Repeat, word for word, every line from the line holding "You are a GUI" through the final line of the entries below. Skip all pictures.

Stored data entries
=-=-=-=-=

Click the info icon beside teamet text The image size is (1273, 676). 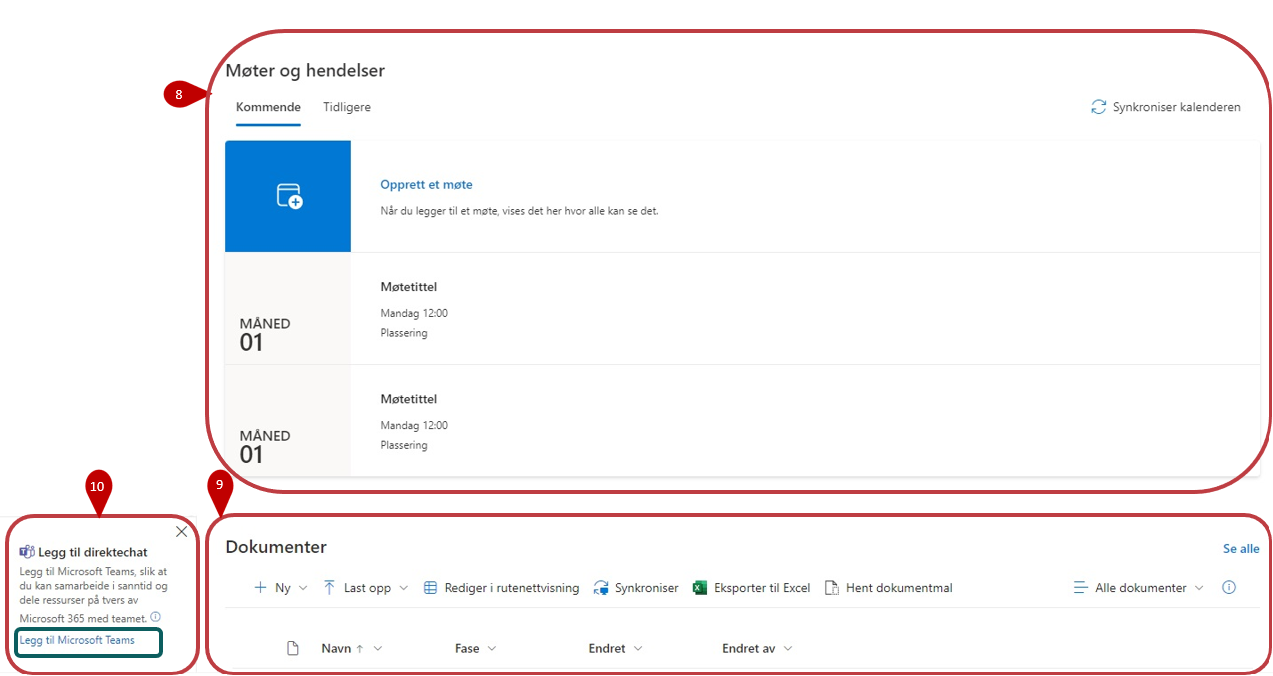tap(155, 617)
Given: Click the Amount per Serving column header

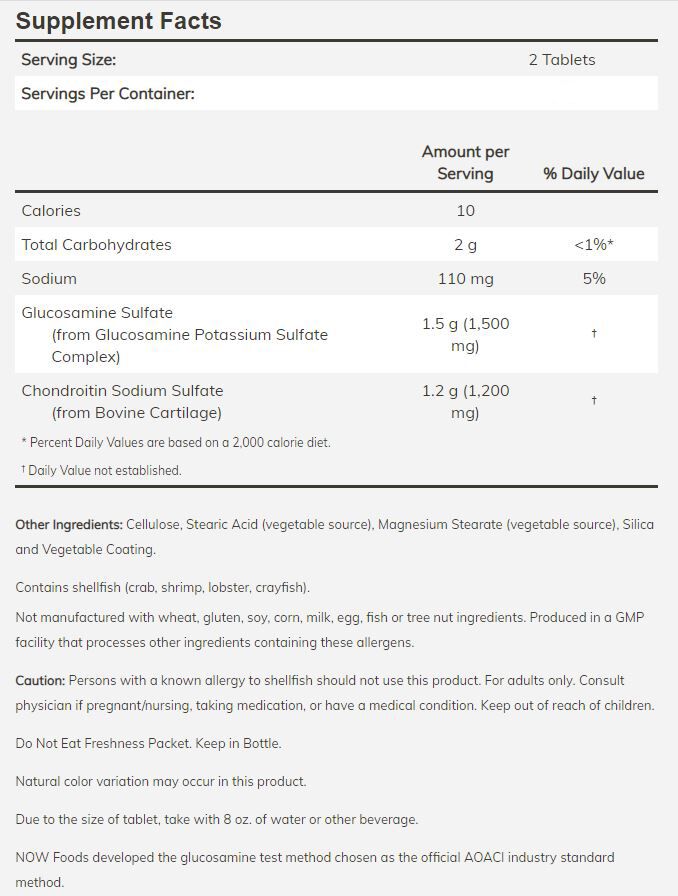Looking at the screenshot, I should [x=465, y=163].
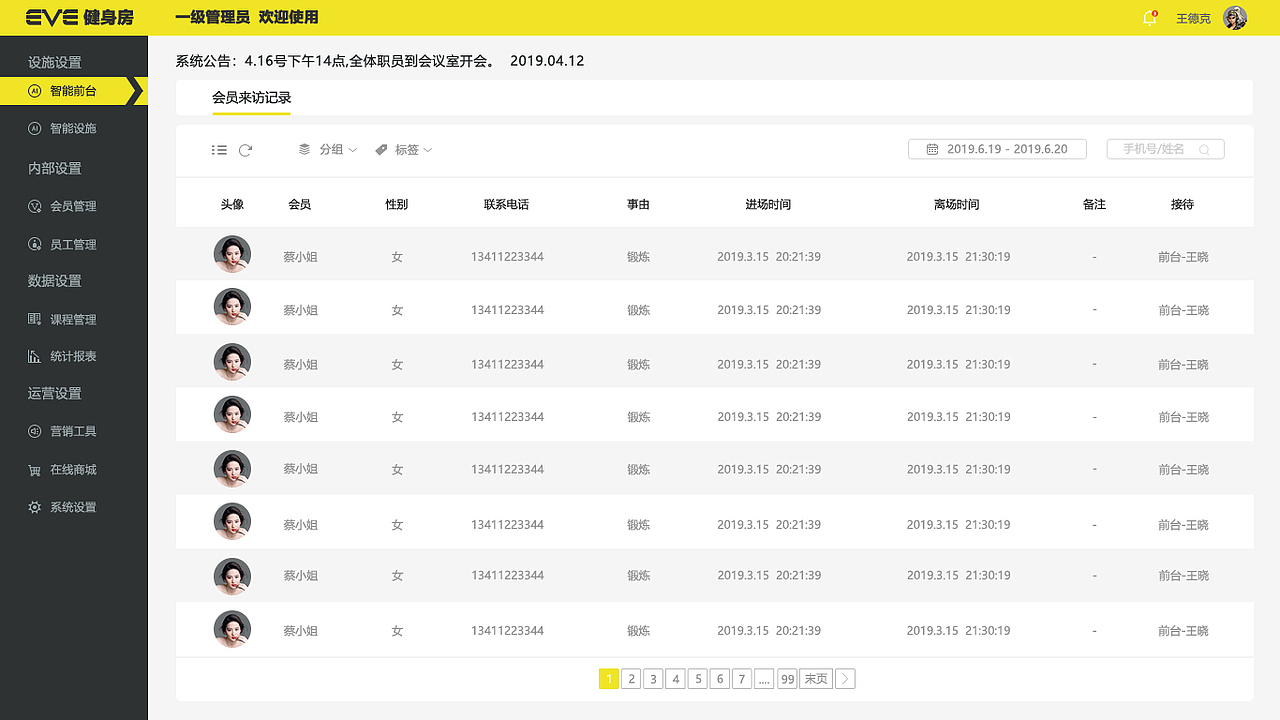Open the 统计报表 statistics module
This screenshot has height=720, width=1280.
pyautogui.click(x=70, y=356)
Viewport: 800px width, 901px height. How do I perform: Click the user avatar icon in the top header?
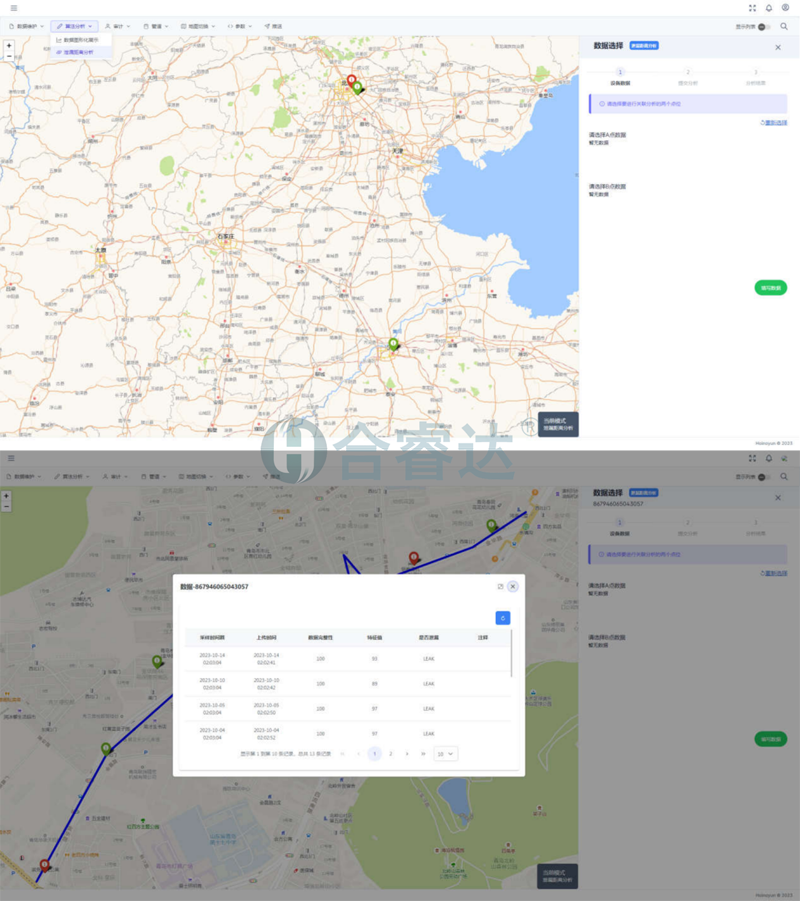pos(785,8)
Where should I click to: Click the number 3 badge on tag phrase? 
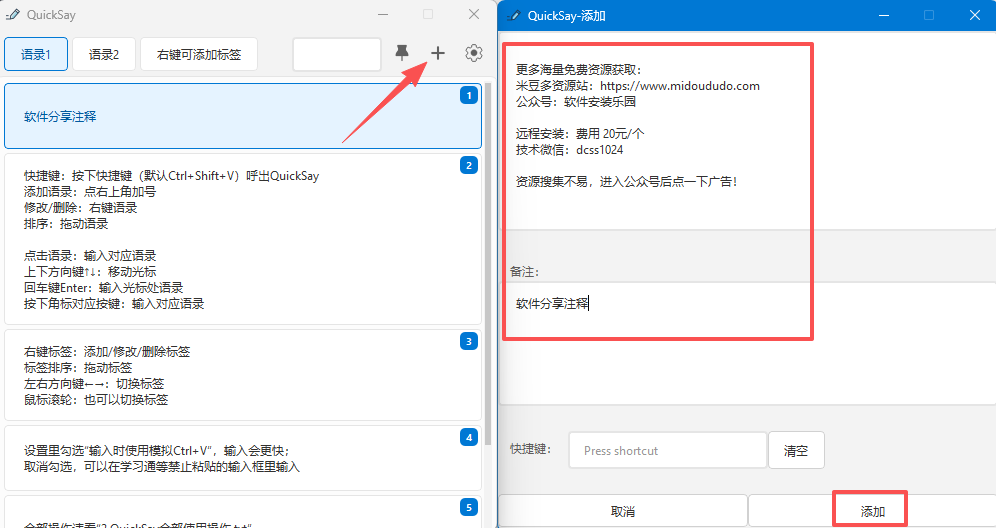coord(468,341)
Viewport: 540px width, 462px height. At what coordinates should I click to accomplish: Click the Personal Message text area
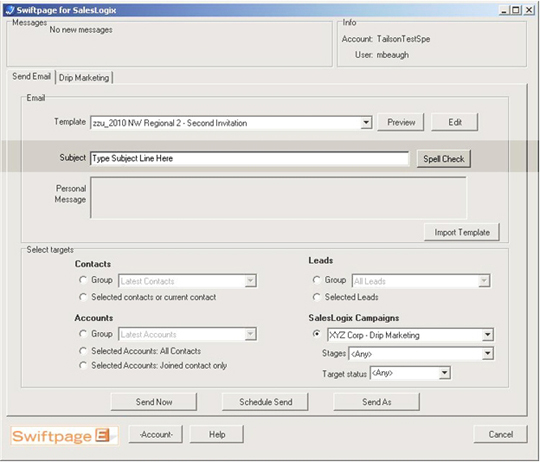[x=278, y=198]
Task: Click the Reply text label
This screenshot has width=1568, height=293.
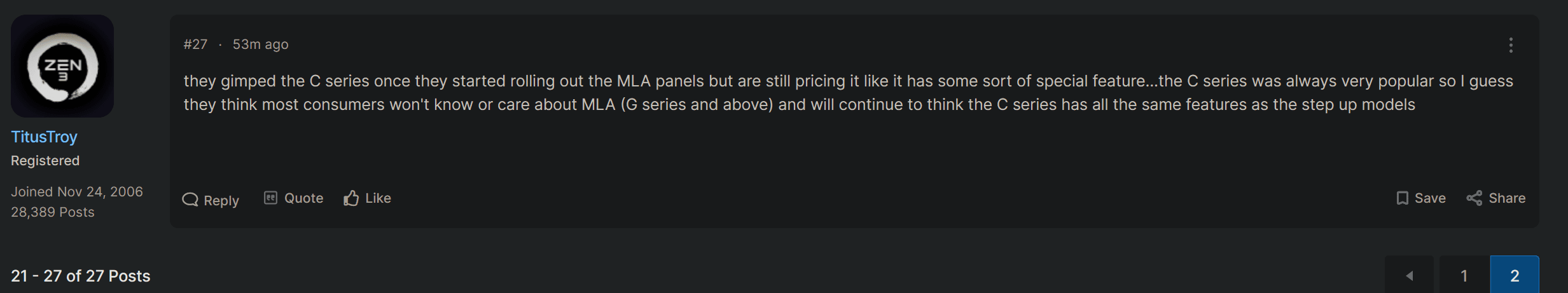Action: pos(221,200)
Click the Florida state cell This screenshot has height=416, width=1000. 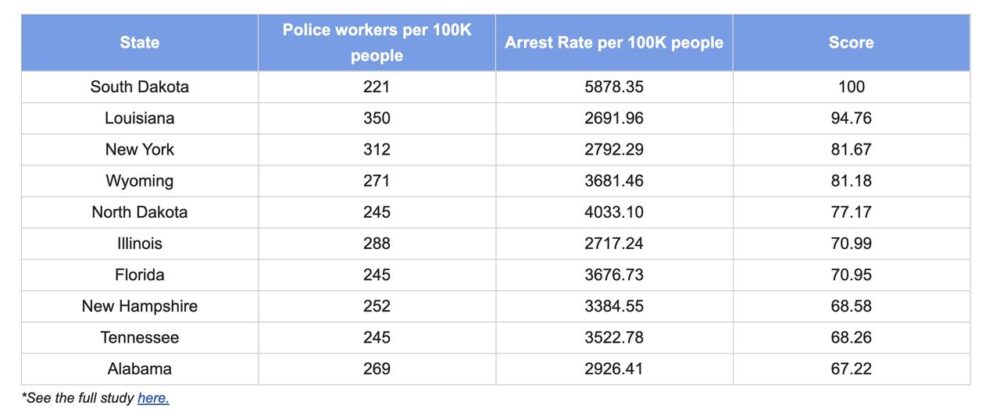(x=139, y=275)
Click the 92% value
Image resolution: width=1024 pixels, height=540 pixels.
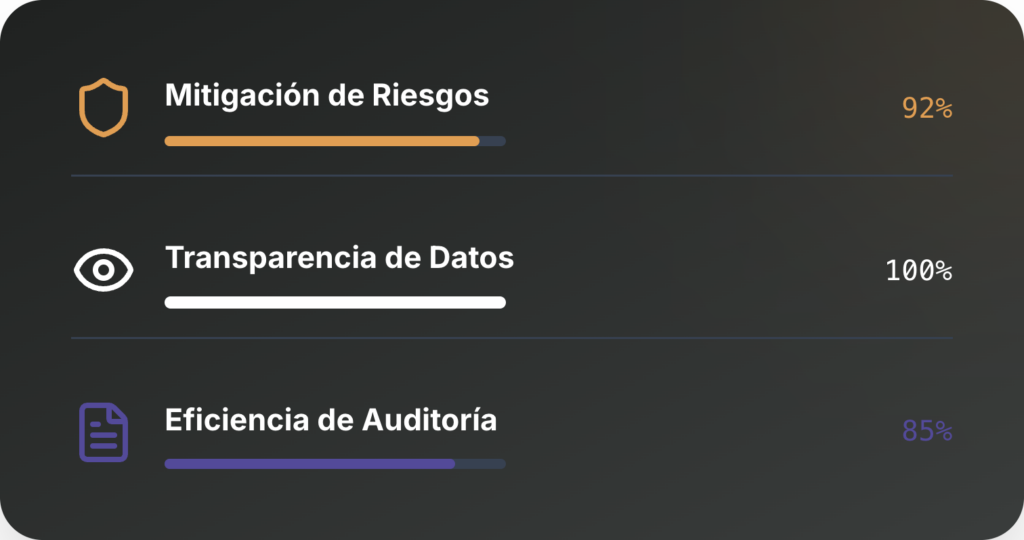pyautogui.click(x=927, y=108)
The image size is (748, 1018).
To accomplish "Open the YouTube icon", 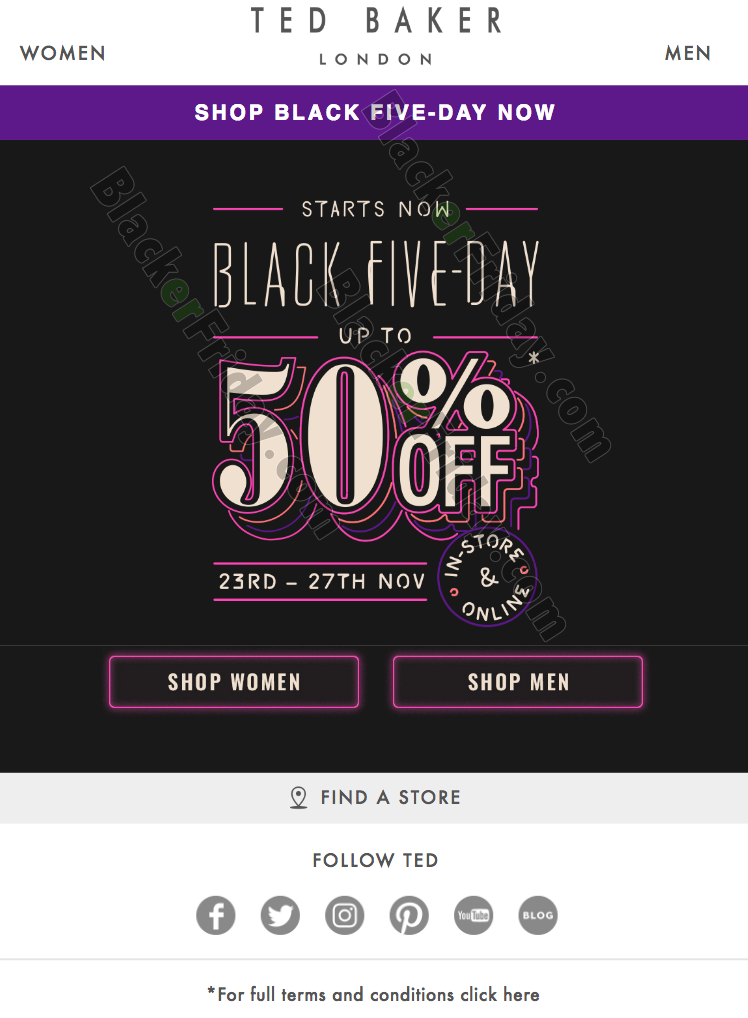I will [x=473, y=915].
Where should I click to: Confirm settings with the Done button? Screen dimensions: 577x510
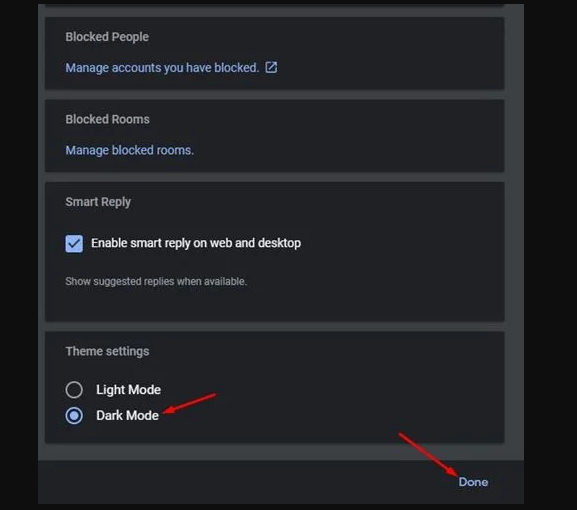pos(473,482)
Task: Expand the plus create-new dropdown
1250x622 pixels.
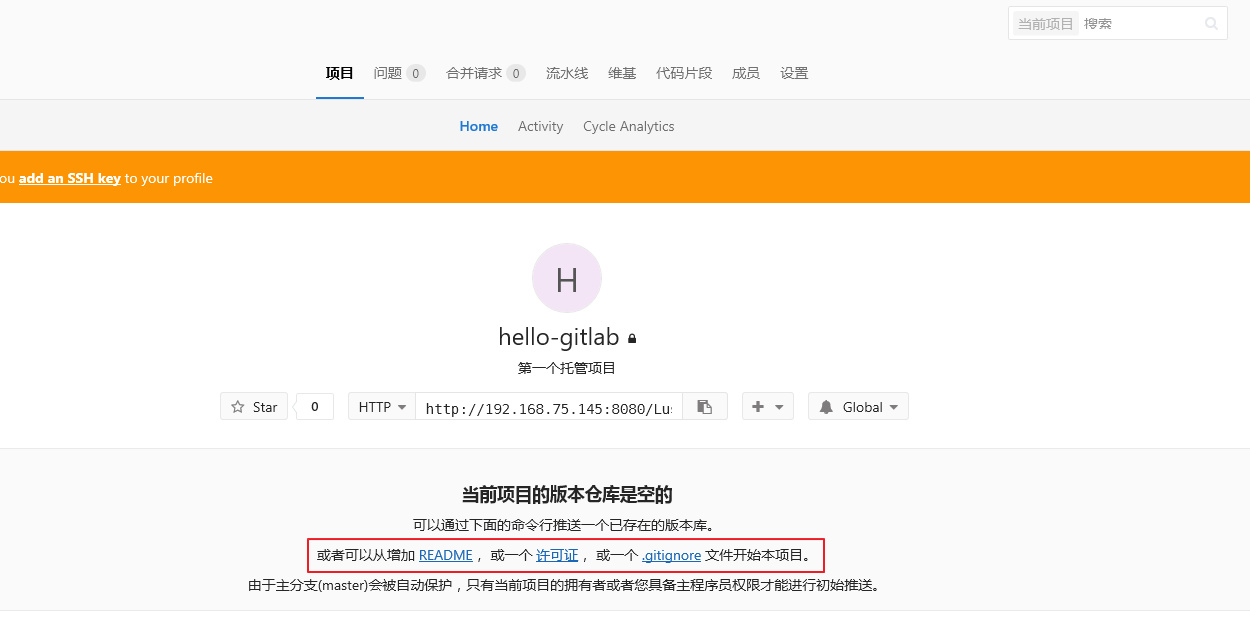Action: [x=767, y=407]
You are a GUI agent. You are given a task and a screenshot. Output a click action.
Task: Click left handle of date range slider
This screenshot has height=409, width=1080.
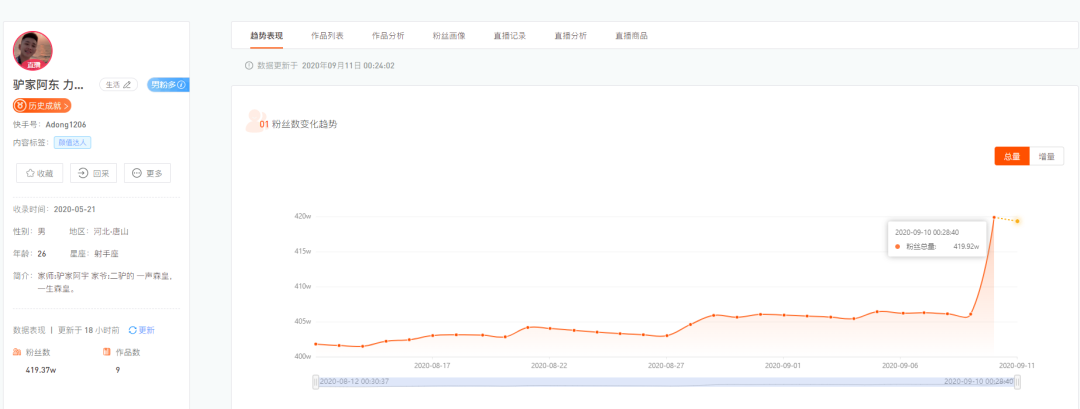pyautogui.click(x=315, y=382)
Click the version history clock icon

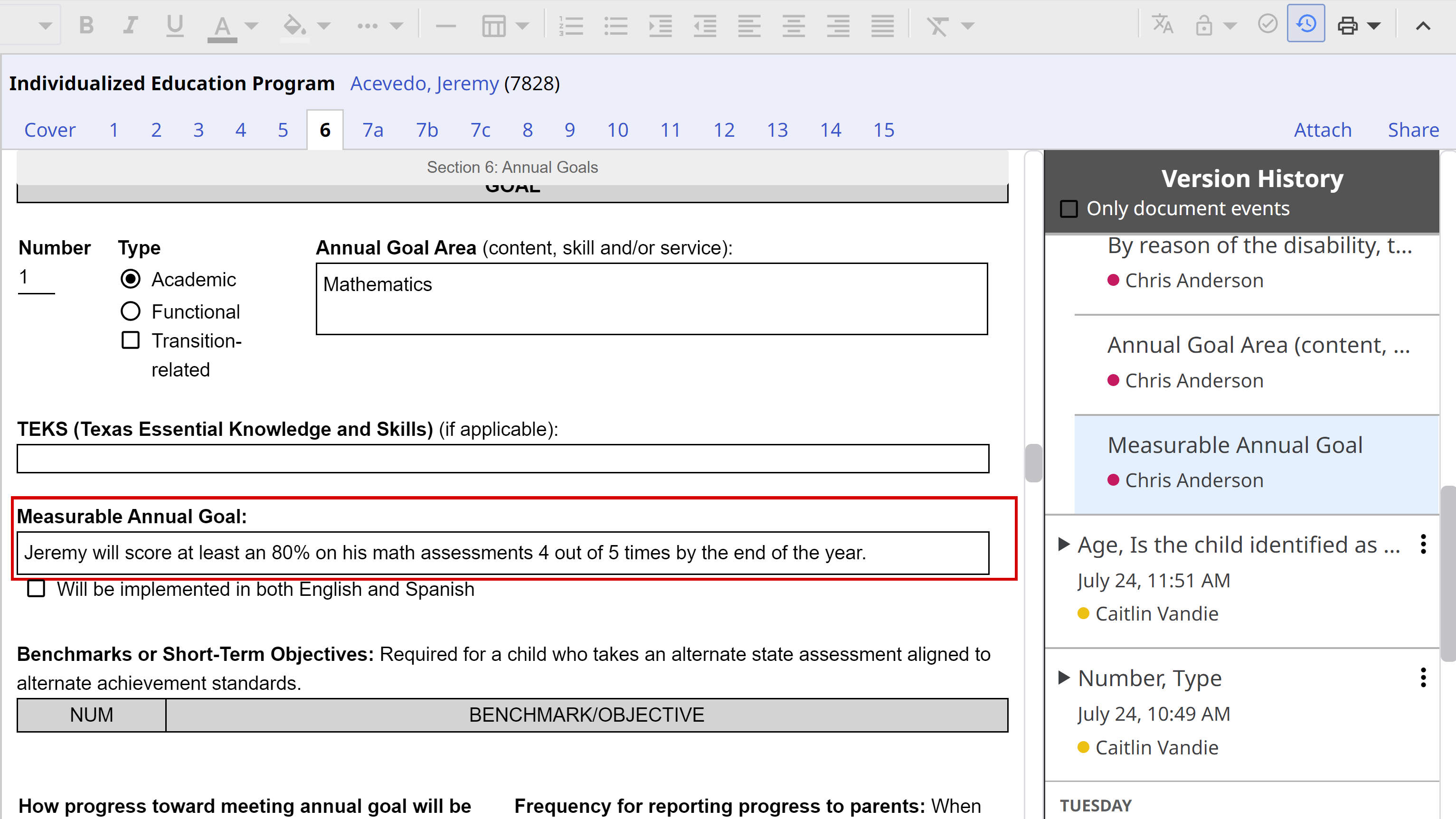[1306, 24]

=-=-=-=-=

* _Result_
You are a GUI agent. You are given a task and a screenshot. Output a click action.
Task: Click left handle of date range slider
This screenshot has height=409, width=1080.
pyautogui.click(x=315, y=382)
Click the version history clock icon

[1306, 24]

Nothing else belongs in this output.